(Stored items)

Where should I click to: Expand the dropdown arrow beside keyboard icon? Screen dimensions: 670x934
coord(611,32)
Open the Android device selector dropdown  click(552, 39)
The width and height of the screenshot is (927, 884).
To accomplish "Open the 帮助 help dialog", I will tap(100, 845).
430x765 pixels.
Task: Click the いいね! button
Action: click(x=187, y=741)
...
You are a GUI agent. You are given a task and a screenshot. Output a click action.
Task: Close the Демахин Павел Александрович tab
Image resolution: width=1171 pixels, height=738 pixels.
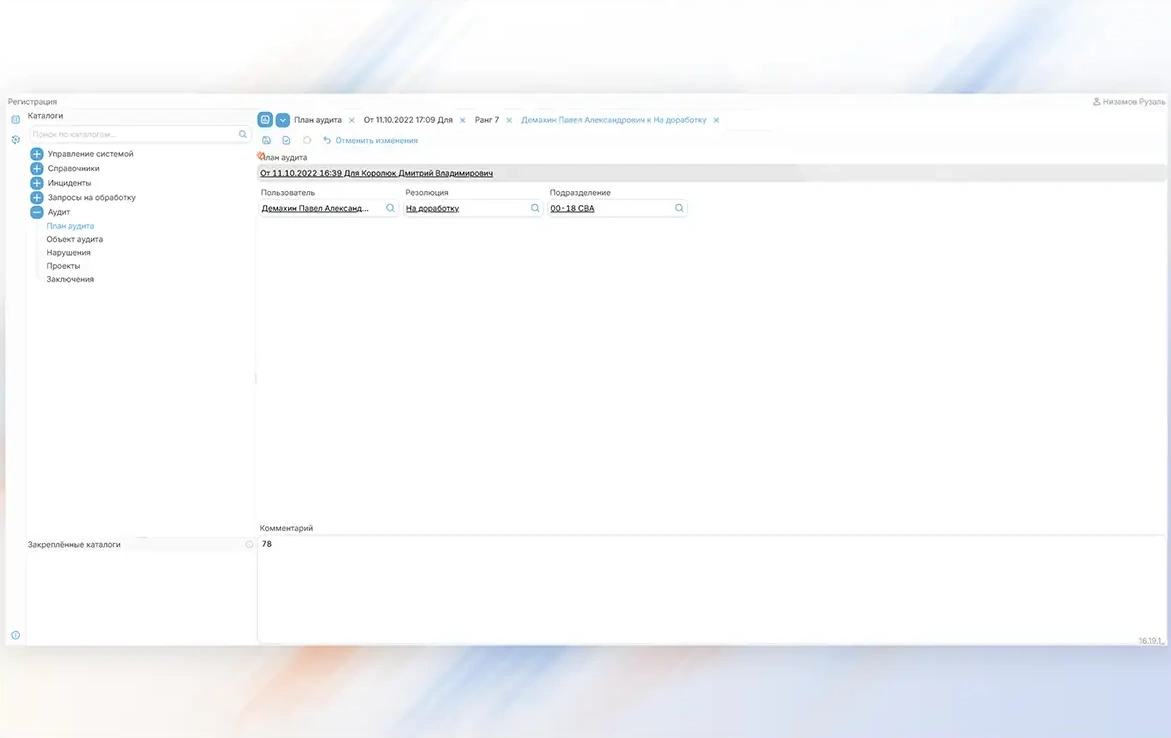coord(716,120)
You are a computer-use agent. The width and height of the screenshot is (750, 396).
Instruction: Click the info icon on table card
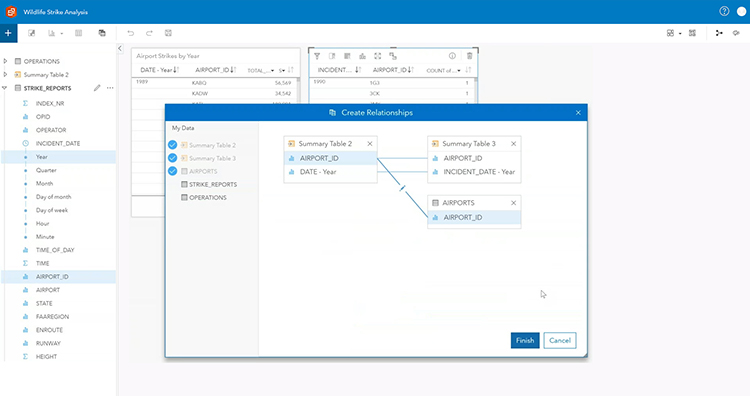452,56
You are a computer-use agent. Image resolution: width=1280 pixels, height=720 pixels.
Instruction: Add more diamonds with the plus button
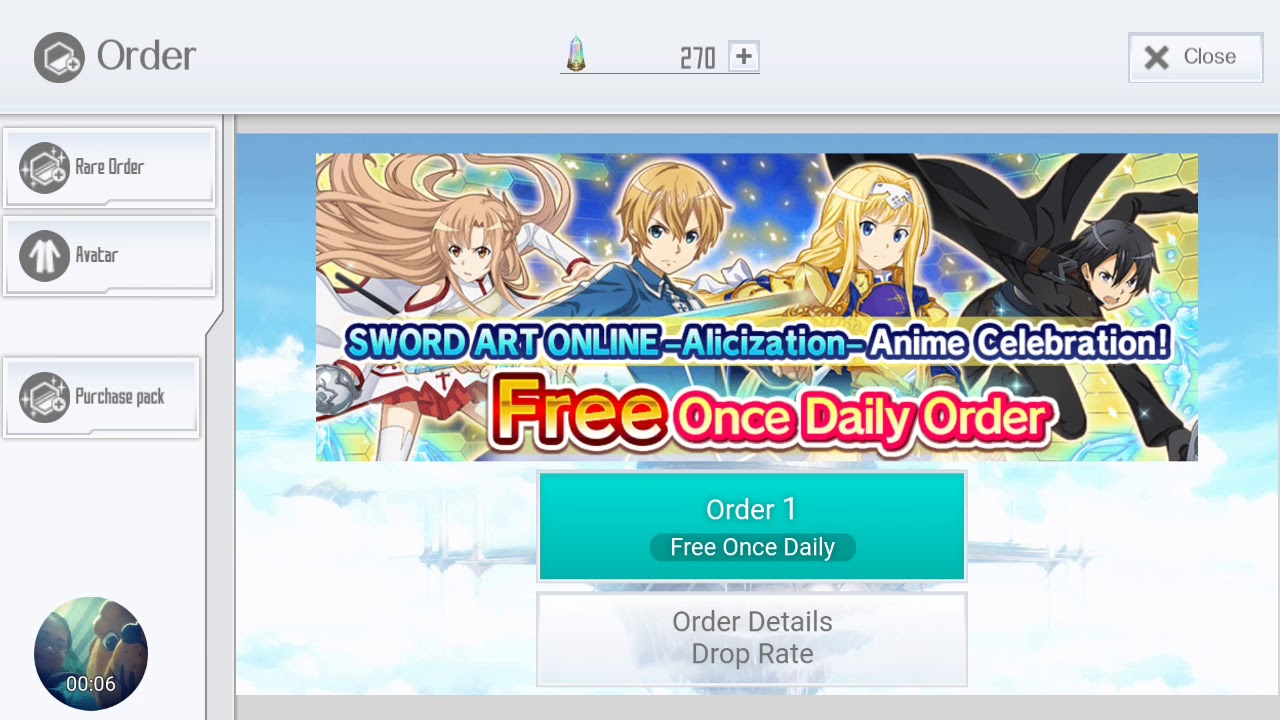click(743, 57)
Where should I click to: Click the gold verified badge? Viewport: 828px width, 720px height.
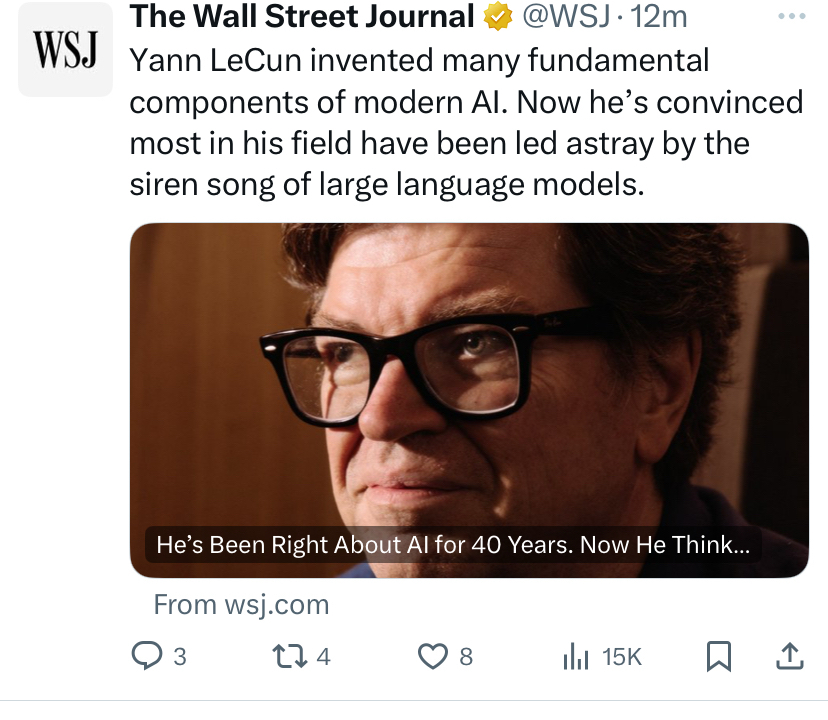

### Task to carry out
From the entries, copy every line in which the word "screenshot" occurs.

### Reply
The width and height of the screenshot is (927, 884).
You are a GUI agent. You are given a task and a screenshot. Output a click action.
You are a computer-use agent. The width and height of the screenshot is (750, 396).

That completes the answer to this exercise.